» **TRY IT**
Should a line below contain the word "announcement", report it.

» **INPUT MATERIAL**
━━━━━━

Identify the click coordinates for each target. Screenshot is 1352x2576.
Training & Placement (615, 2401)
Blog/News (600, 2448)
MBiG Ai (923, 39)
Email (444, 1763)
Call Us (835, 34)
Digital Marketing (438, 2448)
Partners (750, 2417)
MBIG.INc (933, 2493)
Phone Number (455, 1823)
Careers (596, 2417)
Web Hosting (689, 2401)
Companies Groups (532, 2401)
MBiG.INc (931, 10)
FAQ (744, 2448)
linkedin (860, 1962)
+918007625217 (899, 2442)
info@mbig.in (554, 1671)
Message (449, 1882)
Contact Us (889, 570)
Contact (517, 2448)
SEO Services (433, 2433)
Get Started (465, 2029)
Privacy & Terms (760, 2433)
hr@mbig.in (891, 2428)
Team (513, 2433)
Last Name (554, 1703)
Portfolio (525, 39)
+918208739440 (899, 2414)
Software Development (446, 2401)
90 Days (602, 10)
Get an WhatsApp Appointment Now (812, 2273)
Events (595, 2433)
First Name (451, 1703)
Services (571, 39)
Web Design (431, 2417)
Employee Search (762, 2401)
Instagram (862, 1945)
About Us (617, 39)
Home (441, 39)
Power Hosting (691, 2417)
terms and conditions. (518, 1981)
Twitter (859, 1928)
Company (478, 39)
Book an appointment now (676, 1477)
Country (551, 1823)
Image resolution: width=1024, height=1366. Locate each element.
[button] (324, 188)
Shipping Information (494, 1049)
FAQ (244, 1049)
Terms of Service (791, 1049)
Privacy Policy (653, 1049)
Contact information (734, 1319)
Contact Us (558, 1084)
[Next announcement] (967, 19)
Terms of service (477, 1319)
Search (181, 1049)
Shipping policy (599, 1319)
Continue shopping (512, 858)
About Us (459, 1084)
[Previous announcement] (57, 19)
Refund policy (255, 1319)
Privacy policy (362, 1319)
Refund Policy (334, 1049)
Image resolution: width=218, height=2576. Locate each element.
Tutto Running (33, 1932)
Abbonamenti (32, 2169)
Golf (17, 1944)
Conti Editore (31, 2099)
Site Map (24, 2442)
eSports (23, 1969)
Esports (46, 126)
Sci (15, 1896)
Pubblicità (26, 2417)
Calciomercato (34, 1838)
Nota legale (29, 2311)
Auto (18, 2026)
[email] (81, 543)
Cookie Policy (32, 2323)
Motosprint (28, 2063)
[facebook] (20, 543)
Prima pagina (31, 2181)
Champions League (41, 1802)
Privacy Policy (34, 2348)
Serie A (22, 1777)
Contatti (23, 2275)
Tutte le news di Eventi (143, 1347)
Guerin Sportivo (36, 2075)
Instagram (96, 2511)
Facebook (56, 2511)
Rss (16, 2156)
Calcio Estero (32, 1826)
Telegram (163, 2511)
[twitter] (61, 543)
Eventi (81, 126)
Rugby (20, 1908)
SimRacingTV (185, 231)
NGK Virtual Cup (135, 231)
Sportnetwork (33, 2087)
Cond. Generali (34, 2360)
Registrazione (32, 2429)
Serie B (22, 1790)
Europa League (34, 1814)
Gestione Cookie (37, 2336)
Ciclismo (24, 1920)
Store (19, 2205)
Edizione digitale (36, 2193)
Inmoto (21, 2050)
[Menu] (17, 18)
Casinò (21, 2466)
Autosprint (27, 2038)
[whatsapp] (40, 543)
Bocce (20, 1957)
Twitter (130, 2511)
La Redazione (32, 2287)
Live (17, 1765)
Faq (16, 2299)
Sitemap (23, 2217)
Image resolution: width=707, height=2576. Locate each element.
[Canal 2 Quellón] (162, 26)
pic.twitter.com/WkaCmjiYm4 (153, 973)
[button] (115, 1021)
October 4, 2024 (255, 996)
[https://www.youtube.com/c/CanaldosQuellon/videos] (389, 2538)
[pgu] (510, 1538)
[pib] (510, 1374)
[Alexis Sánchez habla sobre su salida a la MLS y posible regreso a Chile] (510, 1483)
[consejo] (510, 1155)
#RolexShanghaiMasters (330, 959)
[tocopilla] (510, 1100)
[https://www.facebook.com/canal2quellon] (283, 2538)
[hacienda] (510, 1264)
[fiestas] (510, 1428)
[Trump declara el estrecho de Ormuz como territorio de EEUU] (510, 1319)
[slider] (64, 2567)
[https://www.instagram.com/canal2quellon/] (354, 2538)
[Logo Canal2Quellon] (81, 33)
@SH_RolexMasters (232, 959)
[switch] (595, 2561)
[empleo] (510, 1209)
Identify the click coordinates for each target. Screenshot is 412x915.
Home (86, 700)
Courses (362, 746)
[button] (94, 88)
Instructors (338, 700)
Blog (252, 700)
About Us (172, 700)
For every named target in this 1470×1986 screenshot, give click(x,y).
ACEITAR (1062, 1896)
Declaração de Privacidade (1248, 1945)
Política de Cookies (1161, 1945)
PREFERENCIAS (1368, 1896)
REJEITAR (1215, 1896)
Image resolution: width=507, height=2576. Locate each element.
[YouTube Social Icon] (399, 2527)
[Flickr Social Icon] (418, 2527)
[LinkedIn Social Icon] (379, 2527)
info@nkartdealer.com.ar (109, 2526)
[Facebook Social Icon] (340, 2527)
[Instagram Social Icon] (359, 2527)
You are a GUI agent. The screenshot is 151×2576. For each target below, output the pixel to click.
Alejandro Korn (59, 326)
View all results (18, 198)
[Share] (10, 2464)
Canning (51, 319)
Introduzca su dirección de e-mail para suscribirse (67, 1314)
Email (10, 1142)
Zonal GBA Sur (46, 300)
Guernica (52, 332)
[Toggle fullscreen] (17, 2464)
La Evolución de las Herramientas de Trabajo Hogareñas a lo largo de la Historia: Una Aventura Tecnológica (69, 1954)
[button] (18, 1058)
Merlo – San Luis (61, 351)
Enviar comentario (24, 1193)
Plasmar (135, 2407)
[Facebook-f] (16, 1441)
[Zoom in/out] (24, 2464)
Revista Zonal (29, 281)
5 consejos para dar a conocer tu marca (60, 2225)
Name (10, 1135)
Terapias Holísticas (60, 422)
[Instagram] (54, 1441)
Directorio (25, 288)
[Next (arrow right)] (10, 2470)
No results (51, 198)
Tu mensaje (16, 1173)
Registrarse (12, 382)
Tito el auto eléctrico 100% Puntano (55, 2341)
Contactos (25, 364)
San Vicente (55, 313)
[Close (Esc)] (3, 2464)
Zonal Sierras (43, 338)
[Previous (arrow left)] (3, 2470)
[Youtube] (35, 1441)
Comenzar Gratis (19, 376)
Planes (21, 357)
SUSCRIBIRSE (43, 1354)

━━━━━━

» **ANSWER TO THIS PROBLEM**
[Next announcement] (967, 19)
[Previous announcement] (57, 19)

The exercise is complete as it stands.